Task description: No picture belongs in the answer, which must hold exactly the lines from the one with "Task: Click the Serve avg. speed label" through the final line below.
:: Data
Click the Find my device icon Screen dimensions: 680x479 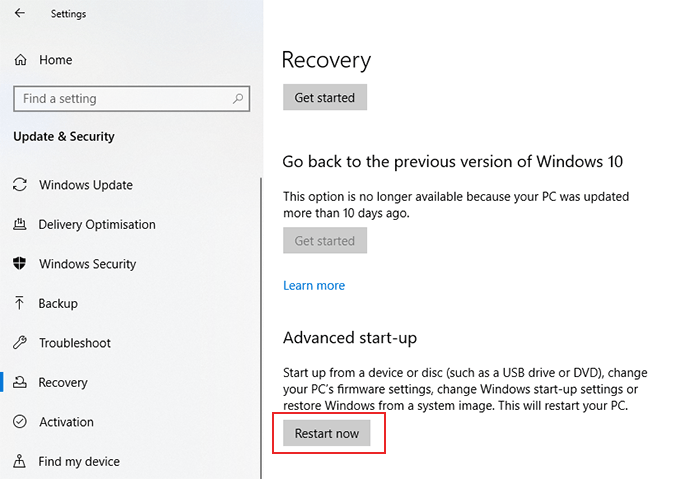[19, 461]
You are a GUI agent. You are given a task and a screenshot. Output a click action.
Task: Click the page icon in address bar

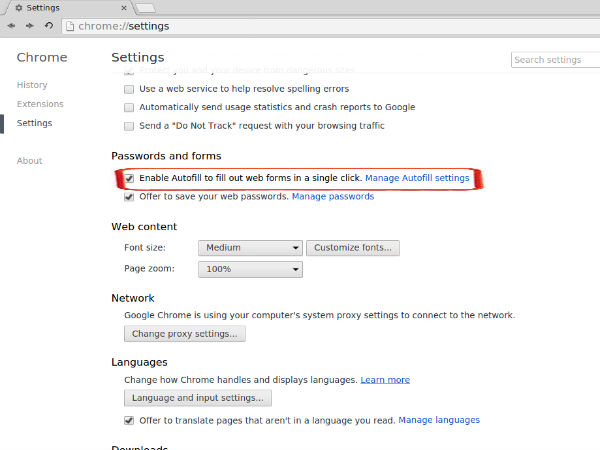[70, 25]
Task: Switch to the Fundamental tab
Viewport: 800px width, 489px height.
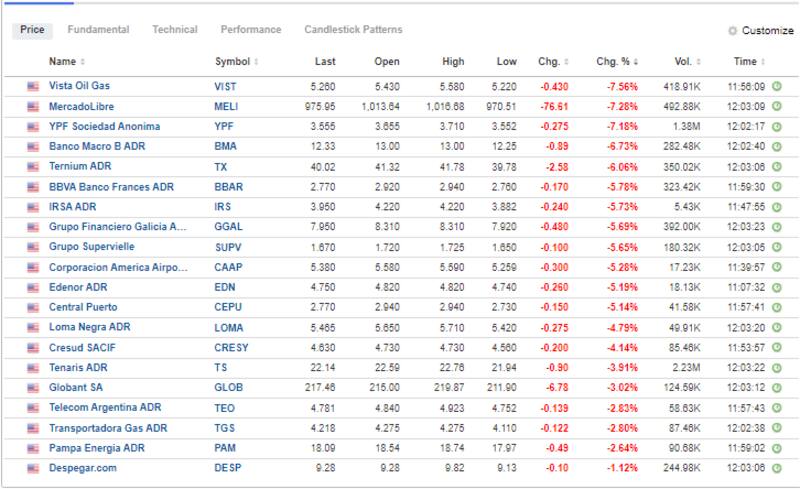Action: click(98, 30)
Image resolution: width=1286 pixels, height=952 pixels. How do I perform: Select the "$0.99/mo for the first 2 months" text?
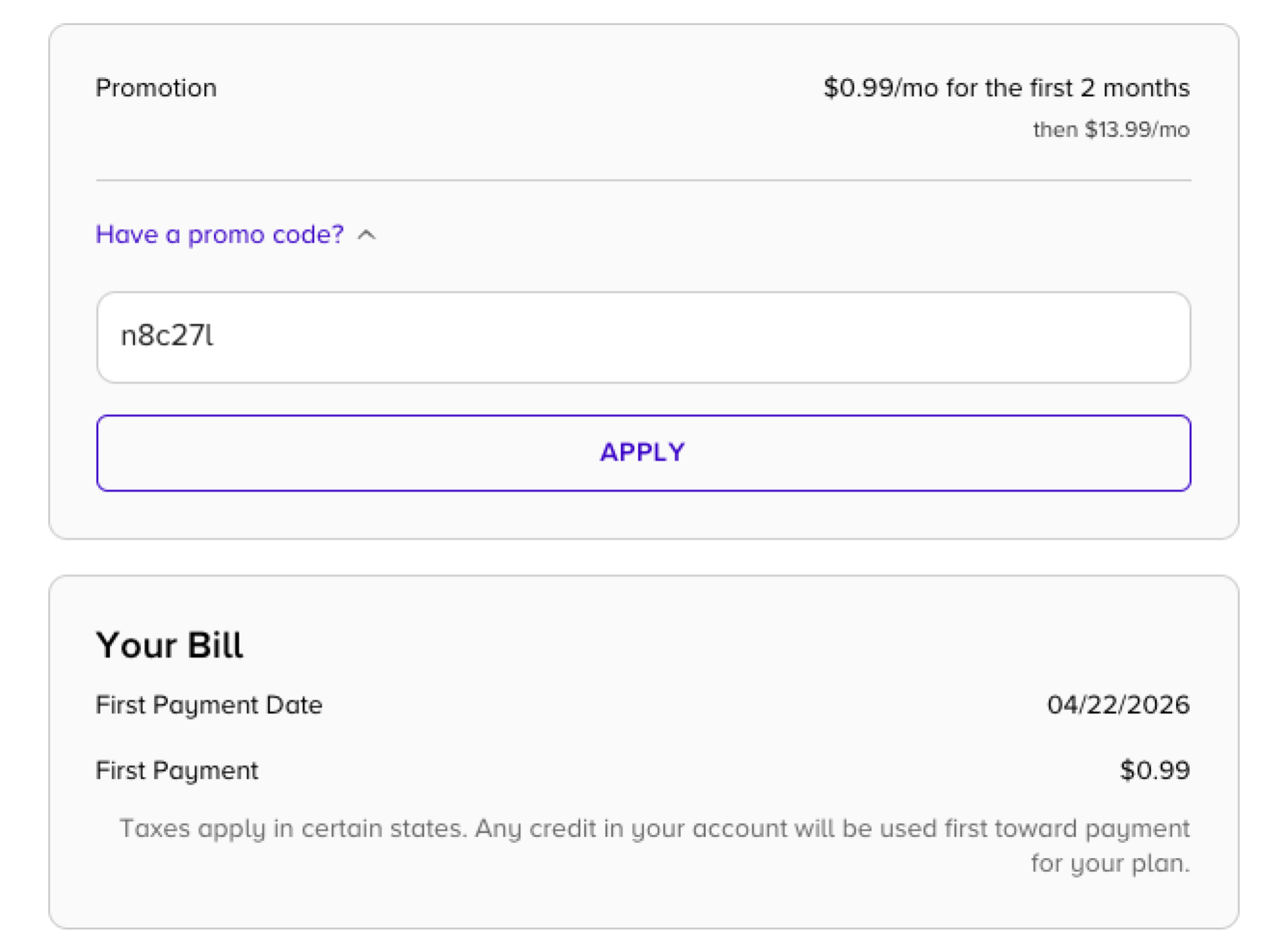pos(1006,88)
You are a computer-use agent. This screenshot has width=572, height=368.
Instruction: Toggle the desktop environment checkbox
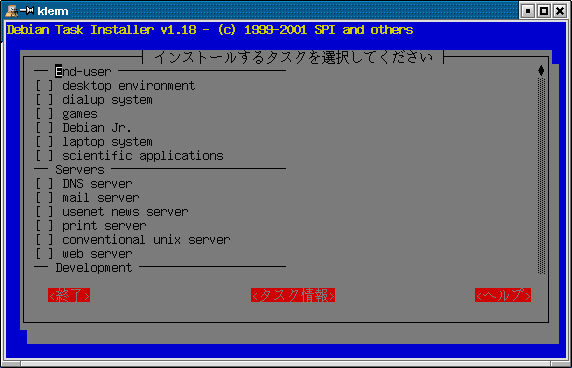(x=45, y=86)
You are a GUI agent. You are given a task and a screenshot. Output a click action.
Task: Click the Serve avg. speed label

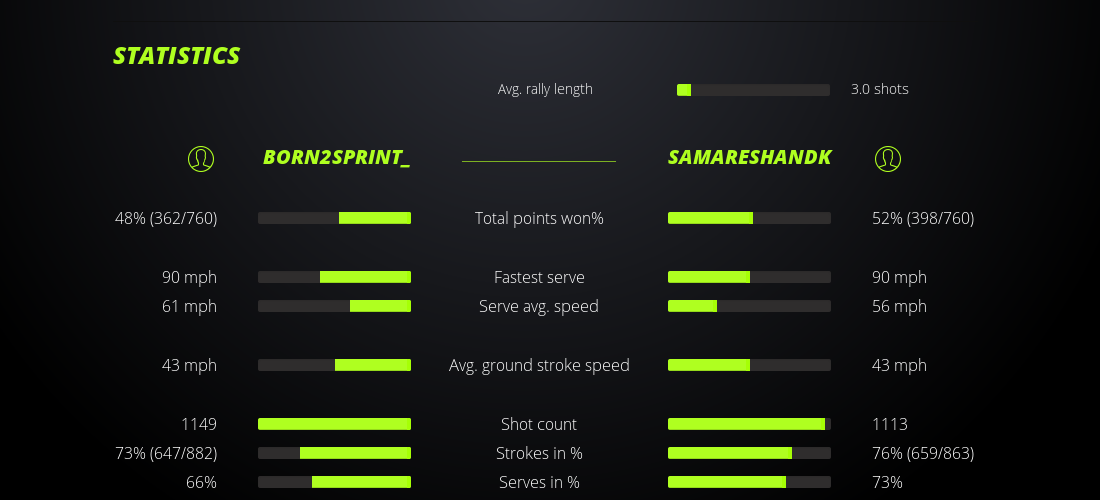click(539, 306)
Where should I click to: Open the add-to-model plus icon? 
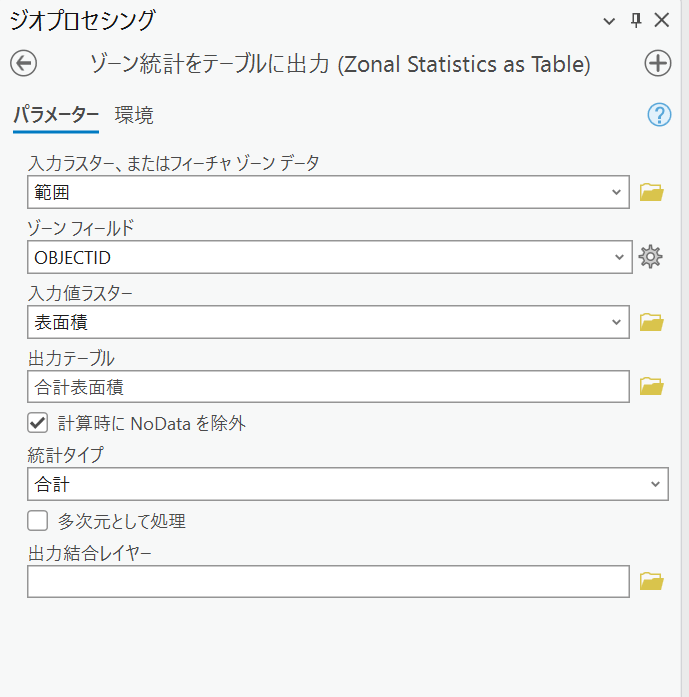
::::
Solution below:
Task: Click the Serve avg. speed label

click(539, 306)
Where should I click to: Open the add-to-model plus icon? 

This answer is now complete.